Overview

ProteinMPNN (Protein Message Passing Neural Network) is a cutting-edge, deep learning-based, graph neural network designed to predict amino acid sequences for given protein backbones.

This network leverages evolutionary, functional, and structural information to generate sequences that are likely to fold into the desired 3D structures.

The input to the neural network is a 3D structure of a protein in PDB format, and the output is the amino-acid sequence in Multi-FASTA format.

ProteinMPNN is one of many NIMs that you can apply to tasks in biosciences and drug discovery. NIMs make it easy to chain models together to develop a complete in silico drug discovery pipeline.

For example, you can use a ProteinMPNN NIM as a subsequent step after RFdiffusion generative model NIM in order to determine possible amino acid sequence.

In general, NIMs offer a simple and easy-to-deploy route for self-hosted AI applications. Two major advantages that NIMs offer for system administrators and developers are:

• Increased productivity: NIMs enable developers to build generative AI applications quickly, in minutes rather than weeks, by providing a standardized way to add AI capabilities to their applications.

• Simplified deployment: NIMs provide containers that can be easily deployed on various platforms, including clouds, data centers, or workstations, making it convenient for developers to test and deploy their applications.

What you need to do
#1 Translate this sentence from the ProteinMPNN overview into Spanish: "The input to the neural network is a 3D structure of a protein in PDB format, and the output is the amino-acid sequence in Multi-FASTA format."
#2 Answer these questions using the ProteinMPNN overview:
(a) What does the name ProteinMPNN stand for?
(b) After which generative model NIM can a ProteinMPNN NIM be used as a subsequent step?
(c) On which platforms can NIM containers be deployed?
#3 Go on writing the ProteinMPNN overview from the point where it stops.

Given records
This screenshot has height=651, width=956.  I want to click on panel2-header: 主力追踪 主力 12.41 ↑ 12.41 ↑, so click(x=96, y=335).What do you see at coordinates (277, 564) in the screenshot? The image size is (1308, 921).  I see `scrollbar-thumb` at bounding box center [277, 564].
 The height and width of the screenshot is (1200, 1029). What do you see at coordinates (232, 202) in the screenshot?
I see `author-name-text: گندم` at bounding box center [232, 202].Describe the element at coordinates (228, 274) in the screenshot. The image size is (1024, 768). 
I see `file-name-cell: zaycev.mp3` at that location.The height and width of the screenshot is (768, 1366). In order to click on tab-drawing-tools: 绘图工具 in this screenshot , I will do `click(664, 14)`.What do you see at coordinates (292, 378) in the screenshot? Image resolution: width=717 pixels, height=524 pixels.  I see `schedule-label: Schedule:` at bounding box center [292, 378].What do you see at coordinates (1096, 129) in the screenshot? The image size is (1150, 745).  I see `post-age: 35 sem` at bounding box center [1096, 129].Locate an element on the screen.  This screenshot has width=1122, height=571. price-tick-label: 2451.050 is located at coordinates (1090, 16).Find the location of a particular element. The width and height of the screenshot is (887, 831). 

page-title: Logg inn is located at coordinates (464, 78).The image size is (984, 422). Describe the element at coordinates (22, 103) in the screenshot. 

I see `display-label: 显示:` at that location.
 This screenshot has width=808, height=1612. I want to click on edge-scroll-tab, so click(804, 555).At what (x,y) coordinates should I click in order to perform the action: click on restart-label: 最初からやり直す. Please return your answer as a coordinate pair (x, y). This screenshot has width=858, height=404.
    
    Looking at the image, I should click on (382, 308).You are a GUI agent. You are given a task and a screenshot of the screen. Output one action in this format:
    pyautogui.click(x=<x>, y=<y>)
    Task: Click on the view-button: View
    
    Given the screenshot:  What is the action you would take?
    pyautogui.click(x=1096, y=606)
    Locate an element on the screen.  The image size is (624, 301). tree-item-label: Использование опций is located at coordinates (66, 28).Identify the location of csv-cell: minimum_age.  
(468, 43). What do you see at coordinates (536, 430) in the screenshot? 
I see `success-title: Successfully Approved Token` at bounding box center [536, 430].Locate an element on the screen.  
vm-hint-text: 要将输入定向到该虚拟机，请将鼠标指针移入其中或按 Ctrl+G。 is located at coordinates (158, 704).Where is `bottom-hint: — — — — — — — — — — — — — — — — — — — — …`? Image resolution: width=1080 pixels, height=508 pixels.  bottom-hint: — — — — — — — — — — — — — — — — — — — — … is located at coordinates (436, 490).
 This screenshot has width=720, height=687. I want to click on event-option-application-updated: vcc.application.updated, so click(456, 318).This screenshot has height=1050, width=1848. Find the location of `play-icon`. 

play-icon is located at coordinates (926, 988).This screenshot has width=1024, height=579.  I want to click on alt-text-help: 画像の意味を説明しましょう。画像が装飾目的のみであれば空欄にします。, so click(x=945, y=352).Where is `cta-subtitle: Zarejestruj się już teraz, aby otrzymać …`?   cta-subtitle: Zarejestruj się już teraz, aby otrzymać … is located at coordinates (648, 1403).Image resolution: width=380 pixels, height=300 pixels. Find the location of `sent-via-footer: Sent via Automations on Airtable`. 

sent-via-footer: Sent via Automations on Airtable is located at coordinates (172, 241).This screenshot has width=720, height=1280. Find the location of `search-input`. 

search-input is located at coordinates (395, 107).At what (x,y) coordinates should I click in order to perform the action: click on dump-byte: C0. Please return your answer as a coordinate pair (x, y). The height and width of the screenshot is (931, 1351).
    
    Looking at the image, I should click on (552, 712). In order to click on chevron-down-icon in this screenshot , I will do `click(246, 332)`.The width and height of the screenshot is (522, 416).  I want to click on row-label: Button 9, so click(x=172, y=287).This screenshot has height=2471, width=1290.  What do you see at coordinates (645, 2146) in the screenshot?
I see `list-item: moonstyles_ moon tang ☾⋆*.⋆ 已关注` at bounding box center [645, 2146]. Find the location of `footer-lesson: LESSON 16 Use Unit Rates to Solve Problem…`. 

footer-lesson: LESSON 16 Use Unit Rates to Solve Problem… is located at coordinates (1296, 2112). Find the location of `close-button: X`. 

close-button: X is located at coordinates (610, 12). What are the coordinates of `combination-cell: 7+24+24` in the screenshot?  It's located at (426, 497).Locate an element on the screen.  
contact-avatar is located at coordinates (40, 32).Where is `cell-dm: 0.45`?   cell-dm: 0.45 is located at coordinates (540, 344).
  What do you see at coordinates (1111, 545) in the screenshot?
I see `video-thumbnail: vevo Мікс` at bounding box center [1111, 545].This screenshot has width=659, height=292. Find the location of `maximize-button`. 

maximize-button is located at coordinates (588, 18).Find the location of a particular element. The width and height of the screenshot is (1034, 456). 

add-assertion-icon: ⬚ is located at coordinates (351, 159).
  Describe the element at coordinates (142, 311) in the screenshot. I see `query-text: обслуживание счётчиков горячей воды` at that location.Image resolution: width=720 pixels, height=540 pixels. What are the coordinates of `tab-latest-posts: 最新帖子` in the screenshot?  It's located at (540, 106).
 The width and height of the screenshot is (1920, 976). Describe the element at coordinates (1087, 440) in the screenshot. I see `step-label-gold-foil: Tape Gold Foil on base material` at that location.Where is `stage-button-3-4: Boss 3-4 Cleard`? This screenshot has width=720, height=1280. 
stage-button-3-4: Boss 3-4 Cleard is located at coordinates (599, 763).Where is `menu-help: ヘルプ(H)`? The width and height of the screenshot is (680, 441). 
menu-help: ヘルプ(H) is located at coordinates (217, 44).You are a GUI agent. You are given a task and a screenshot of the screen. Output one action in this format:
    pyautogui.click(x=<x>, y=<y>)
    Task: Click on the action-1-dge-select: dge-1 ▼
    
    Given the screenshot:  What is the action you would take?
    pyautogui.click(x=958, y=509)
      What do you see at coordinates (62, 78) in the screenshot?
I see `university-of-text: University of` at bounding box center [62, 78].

Responses by task
#1 La entrada de la red neuronal es una estructura 3D de una proteína en formato PDB, y la salida es la secuencia de aminoácidos en formato Multi-FASTA.

#2
(a) Protein Message Passing Neural Network.
(b) The RFdiffusion generative model NIM.
(c) Clouds, data centers, or workstations.

#3
In the context of protein design and drug development, these advantages can:

• Accelerate lead optimization: Researchers can use NIMs to accelerate the lead optimization process by quickly generating and testing multiple molecular structures, enabling them to identify potential leads more efficiently.

• Streamline data analysis: Researchers can use NIMs to analyze large datasets generated during the drug discovery process, such as molecular dynamics simulations or high-throughput screening data, to identify patterns and trends that can inform the development of new drugs.

• Improve collaboration: NIMs can facilitate collaboration among researchers by providing a standardized platform for sharing and integrating AI models, enabling teams to work together more effectively and efficiently.

• Enhance predictive modeling: Researchers can use NIMs to develop and deploy predictive models that can accurately predict the properties and behavior of molecules, such as their binding affinity or toxicity, enabling them to make more informed decisions during the drug development process.